## START PAGE TEXT

Activists Bring Acclaimed Anti-Coal Film to Arkansas

‘Fighting Goliath’ Shows How Citizens Can Stop Coal Plants From Threatening Arkansas

Arkansas residents will get a chance this week to see how they can stand up to proposed coal-fired power plants with special screenings in Fayetteville, Little Rock and Hope of the documentary “Fighting Goliath: Texas Coal Wars.”

Public Citizen and other groups are organizing the screenings of the film produced by Robert Redford, which follows a group of Texas activists who took on a big power company’s plan to build 11 coal-fired generators in their state. The activists, who included members of Public Citizen’s Texas office, succeeded in defeating several of the plants.

Showings will be at 6 p.m. Tuesday at the Fayetteville Public Library and 6 p.m. Thursday at the Little Rock Market Street Cinema. A screening is also planned for Hope on Saturday with the time and place to be determined. A training session on organizing campaigns against coal plants will be held in Fayetteville and Little Rock the day after the showings and directly after the screening in Hope. Information on the Hope showing and the film tour in general will be posted this week at Public Citizen’s Web site, http://www.coalblock.org.

In addition to the newly proposed AEP/SWEPCO John W. Turk plant in Hempstead County, another new coal-fired power plant, the AES Shady Point II plant, is proposed in LeFlore County, Okla. The Oklahoma plant will affect air quality in the Fort Smith, Fayetteville and Bentonville areas. These new coal-fired power plants pose a threat to public health and environmental conservation throughout Arkansas and the entire country, said Tom “Smitty” Smith, director of Public Citizen’s Texas office.

“Both of these plants pose a significant threat to air quality and contribute to the problem of global climate change,” said Smith, who will participate in the film tour. “Coal plants are the largest industrial source of mercury and will affect water quality throughout Oklahoma and Arkansas.”

Energy derived from coal-fired power plants must be made a thing of the past, he said. Alternatives exist now to take our country in a different direction and into a new era of clean energy beneficial to our health, our environment, and our economy, Smith said.

## END PAGE TEXT
## START AVAILABLE DATA

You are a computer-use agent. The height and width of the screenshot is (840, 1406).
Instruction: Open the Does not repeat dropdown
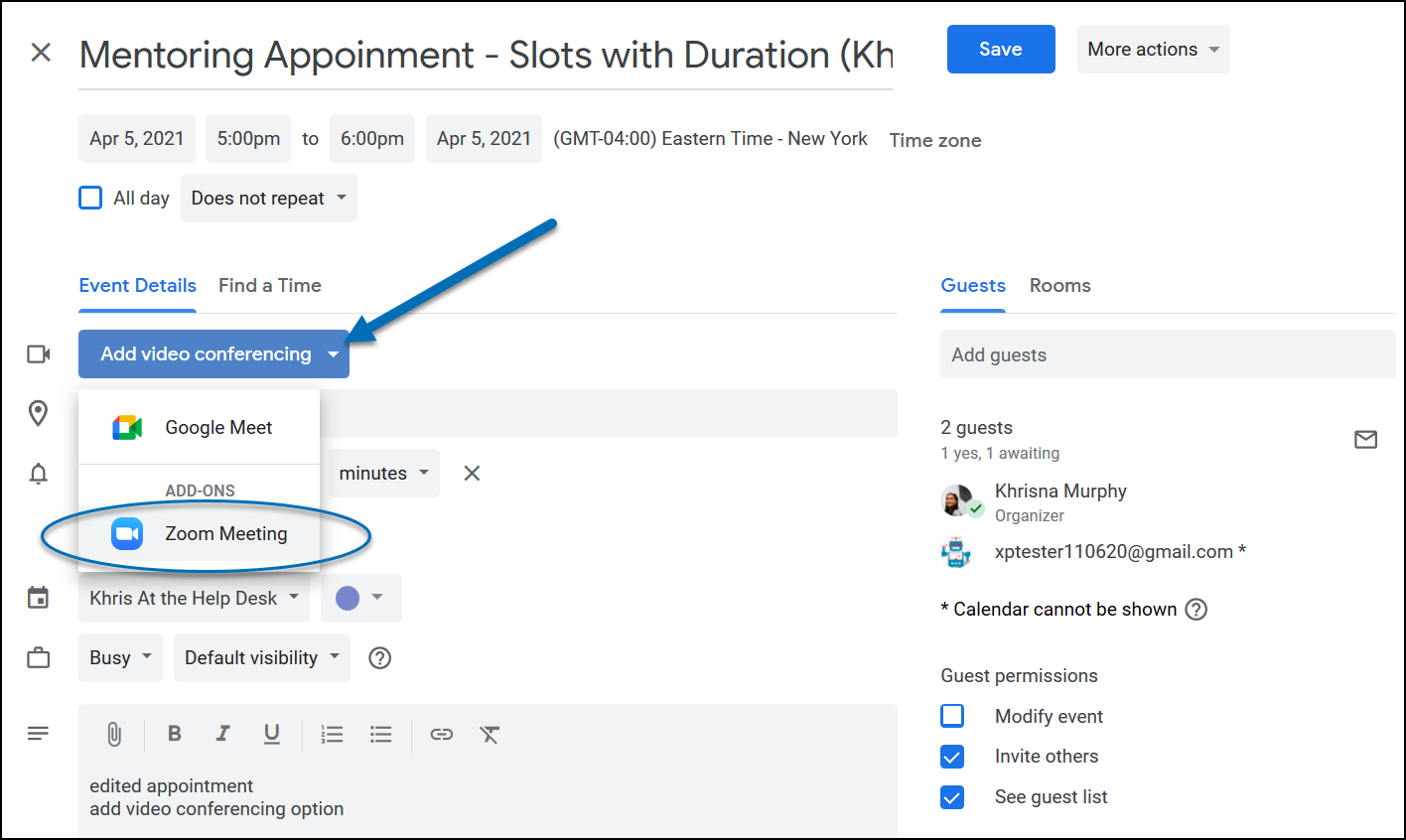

## END AVAILABLE DATA

** WHAT THIS EXERCISE ASKS **
• 1. Decide whether each statement agrees with the screening announcement. Answer yes or no for each, and quote the words of the announcement that settle it.
(a) The Hope screening is set to begin at 6 p.m. on Saturday.
(b) The Texas activists in the film defeated several of the proposed plants.
(c) In Hope, the training session will take place the day after the screening.
• 2. The screening announcement says a proposed plant in LeFlore County, Okla., bears on Arkansas. Using the announcement, explain why.
• 3. Reproduce the passage of the screening announcement from "Arkansas residents will get" to "of the plants.".

** ANSWERS FOR THIS EXERCISE **
• 1.
(a) No: "with the time and place to be determined."
(b) Yes: "succeeded in defeating several of the plants."
(c) No: "directly after the screening in Hope."

• 2. The AES Shady Point II plant proposed in LeFlore County, Okla., will affect air quality in the Fort Smith, Fayetteville and Bentonville areas.

• 3.
Arkansas residents will get a chance this week to see how they can stand up to proposed coal-fired power plants with special screenings in Fayetteville, Little Rock and Hope of the documentary “Fighting Goliath: Texas Coal Wars.”

Public Citizen and other groups are organizing the screenings of the film produced by Robert Redford, which follows a group of Texas activists who took on a big power company’s plan to build 11 coal-fired generators in their state. The activists, who included members of Public Citizen’s Texas office, succeeded in defeating several of the plants.